Given information START

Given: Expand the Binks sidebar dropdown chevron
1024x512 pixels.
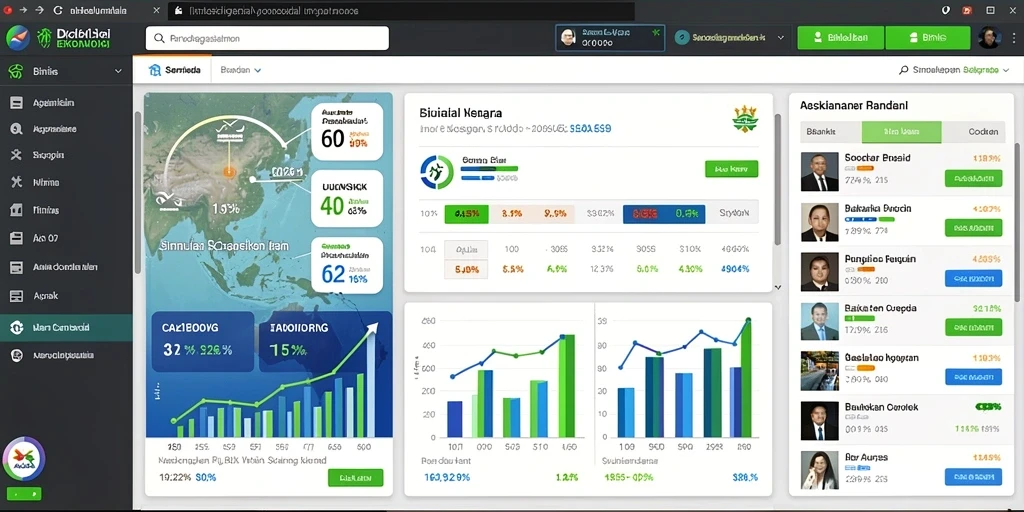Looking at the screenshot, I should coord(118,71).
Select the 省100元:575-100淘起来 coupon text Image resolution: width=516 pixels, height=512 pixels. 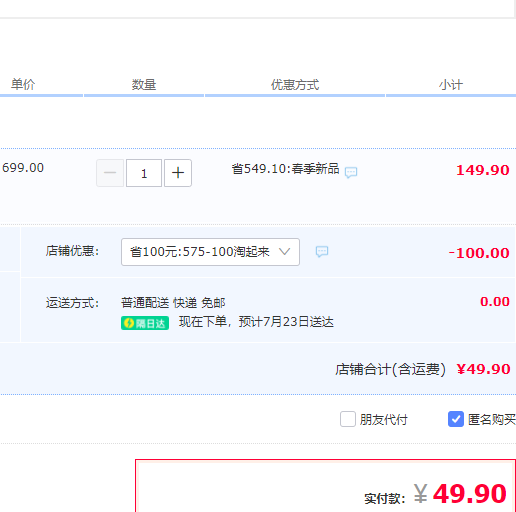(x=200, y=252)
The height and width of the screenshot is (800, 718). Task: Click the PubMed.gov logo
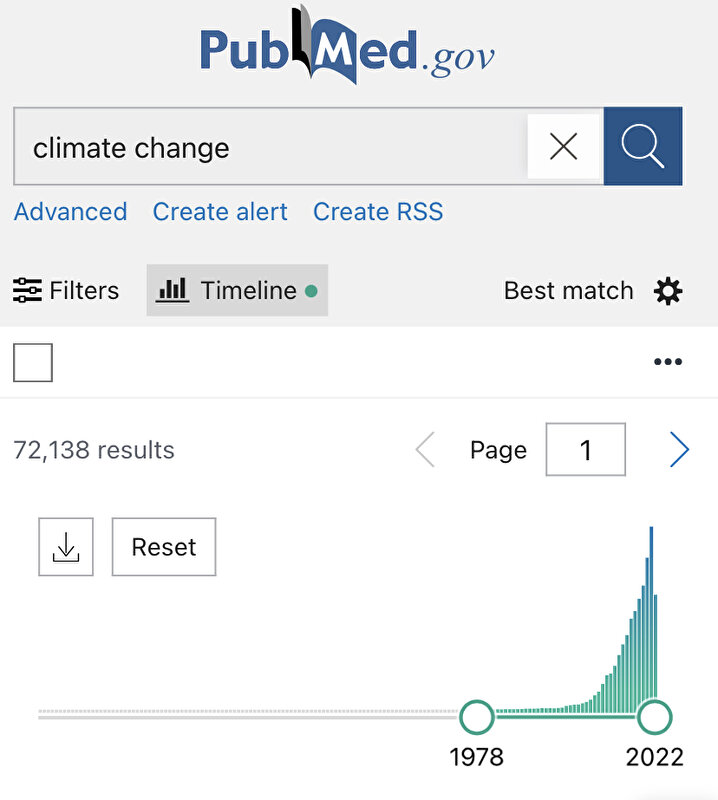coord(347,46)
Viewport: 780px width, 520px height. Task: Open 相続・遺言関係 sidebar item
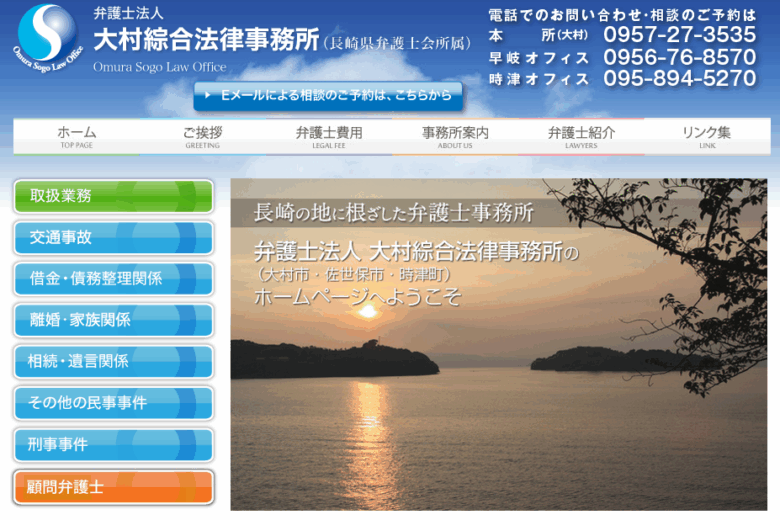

Given information END
Given information START

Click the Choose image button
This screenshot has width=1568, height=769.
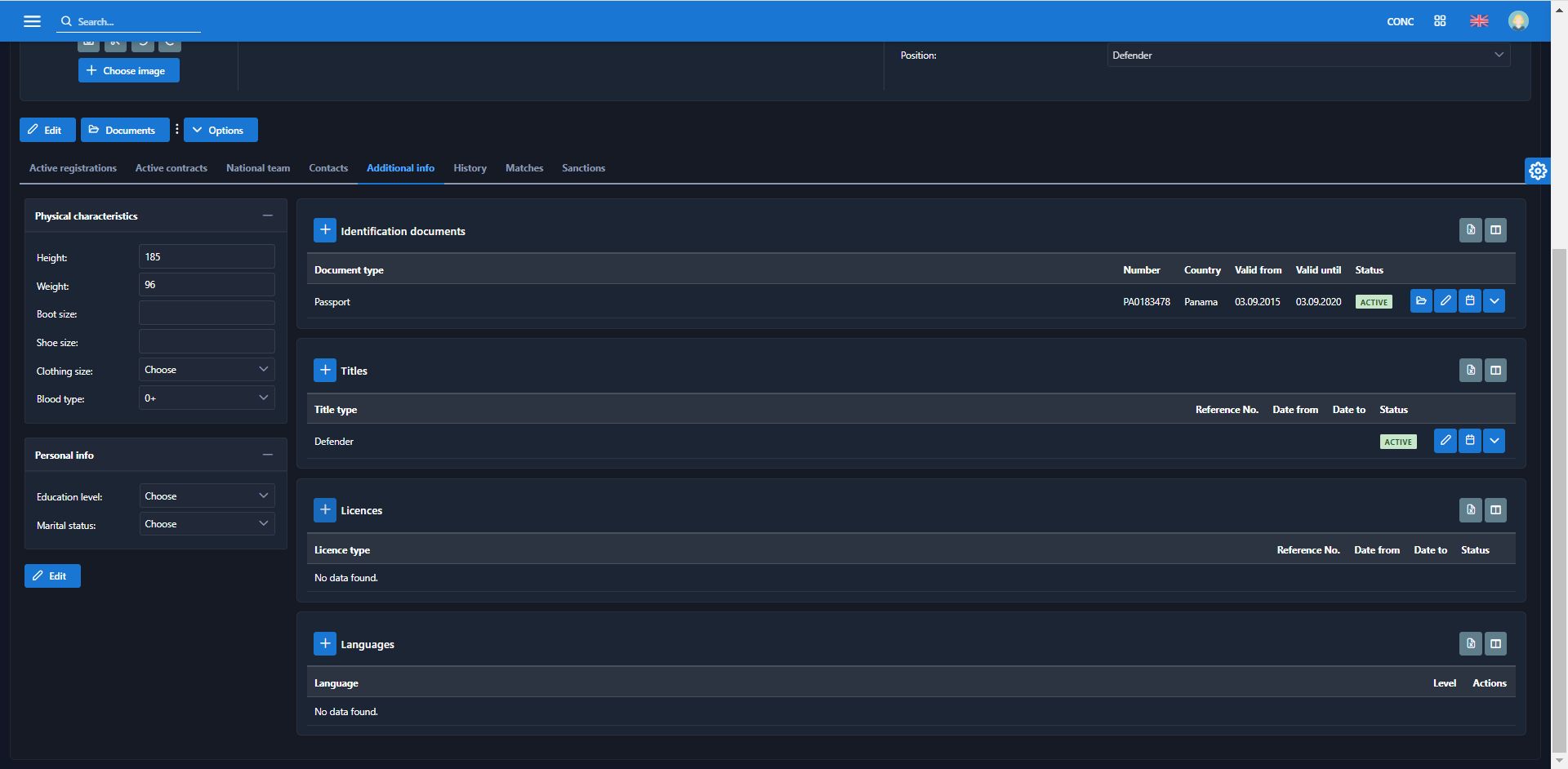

Given information END

__What is being asked__:
Keeping every character as it is, restate the lines above that run from the line with "Click the Choose image button" through the line with "This screenshot has width=1568, height=769.", both included, and nothing else.

__Result of this task__:
Click the Choose image button
This screenshot has width=1568, height=769.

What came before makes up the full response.